--- QUOTED PASSAGE Enclosed Below ---

The temperature must be maintained at a level of at least 20 degrees Celsius.

Child care window facing outside

REGULATION

Sections 21, 22 and 23 of Ontario Regulation 137/15 - General

CONNECTIONS TO HOW DOES LEARNING HAPPEN?

The window glass provides an opportunity for children to connect their indoor and outdoor worlds and exposes children to natural light.

Consider ways to support children as they develop connections and theories about what they observe and notice outside throughout the day and seasons.

The quality of the lighting and the temperature of the room help ensure children’s, educators’, and families’ well-being and comfort.

Outdoor Play Space 

For child care centres that operate for 6 hours or more a day, outdoor play space must be at least 5.6 square metres (60 square feet) for each child based on licensed capacity, unless otherwise approved by a ministry director.

A playground must be provided that is at ground level and next to the centre unless otherwise approved by a ministry director. 

Outdoor play space must be designed so that the staff can maintain constant supervision of all the children.

Space must be designated for storage of outdoor play equipment.

Each fenced outdoor play space is limited to 64 children

If the playground is used by infants, toddlers, or preschool children the fence must have a minimum height of 1.2 metres (4 feet).

Fencing must be in good condition and it must not present any danger for children, e. g. no splintering, no rust, no sharp ends or edges. There should be no gaps between the fence and building structures to avoid injuries and form a safe boundary.

The playground must have one or more gates that are securely closed at all times, unless otherwise approved by a ministry director.

When a child care centre is located in a school and serves children 4 years and older, the centre will be considered as part of the school, and outdoor play space standards and requirements that apply to the school will also apply to the child care centre.

Every child care licensee shall ensure that any outdoor play space, fixed play structures and surfacing under those structures that is constructed or renovated on or after August 29, 2016 meets the requirements set out in the Canadian Standards Association standard CAN/CSA-Z614-14, “Children’s play spaces and equipment”.

Every child care licensee shall ensure that a playground safety policy is developed that reflects the Canadian Standards Association standard CAN/CSA-Z614-14, and indicates the roles and responsibilities of employees regarding safety on playgrounds. Licensees must also ensure that daily, monthly and annual inspections of the outdoor play space, fixed play structures and surfacing are conducted in accordance with the Canadian Standards Association standard CAN/CSA-Z614-14. Additionally licensees must ensure a plan is developed on how issues or problems identified in a playground inspection will be addressed and a playground repair log must be maintained.

--- End of Enclosed QUOTED PASSAGE ---

- [WHAT YOU SHOULD DO]: Please copy the child care passage above word for word, from "Sections 21, 22" to "day and seasons.", inclusive.

--- RECORDS SHOWN Enclosed Below ---

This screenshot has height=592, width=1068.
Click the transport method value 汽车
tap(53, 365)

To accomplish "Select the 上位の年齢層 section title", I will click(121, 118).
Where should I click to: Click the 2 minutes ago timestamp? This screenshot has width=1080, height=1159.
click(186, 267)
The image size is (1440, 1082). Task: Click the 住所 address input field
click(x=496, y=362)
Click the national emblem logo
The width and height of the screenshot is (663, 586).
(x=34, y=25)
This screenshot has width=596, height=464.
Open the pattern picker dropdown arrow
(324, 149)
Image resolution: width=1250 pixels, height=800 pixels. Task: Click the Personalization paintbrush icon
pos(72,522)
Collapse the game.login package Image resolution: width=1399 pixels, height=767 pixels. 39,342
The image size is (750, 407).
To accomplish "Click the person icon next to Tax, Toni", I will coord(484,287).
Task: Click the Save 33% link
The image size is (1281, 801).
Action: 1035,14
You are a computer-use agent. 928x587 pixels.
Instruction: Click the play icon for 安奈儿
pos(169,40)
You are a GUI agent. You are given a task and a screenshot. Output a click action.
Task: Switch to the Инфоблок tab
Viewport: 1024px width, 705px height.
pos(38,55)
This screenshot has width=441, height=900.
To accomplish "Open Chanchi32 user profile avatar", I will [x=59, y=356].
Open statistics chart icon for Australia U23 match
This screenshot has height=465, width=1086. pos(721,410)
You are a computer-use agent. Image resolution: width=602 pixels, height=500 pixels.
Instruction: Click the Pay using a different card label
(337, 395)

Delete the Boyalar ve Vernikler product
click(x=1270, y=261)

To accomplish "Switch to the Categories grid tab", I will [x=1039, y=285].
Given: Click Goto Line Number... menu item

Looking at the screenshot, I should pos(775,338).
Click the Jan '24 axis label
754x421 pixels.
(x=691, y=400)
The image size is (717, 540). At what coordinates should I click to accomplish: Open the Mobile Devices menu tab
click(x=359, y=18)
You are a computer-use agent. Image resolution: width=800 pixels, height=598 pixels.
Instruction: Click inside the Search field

--- End of Enclosed RECORDS SHOWN ---

- [OUTPUT FOR THIS TASK]:
Sections 21, 22 and 23 of Ontario Regulation 137/15 - General

CONNECTIONS TO HOW DOES LEARNING HAPPEN?

The window glass provides an opportunity for children to connect their indoor and outdoor worlds and exposes children to natural light.

Consider ways to support children as they develop connections and theories about what they observe and notice outside throughout the day and seasons.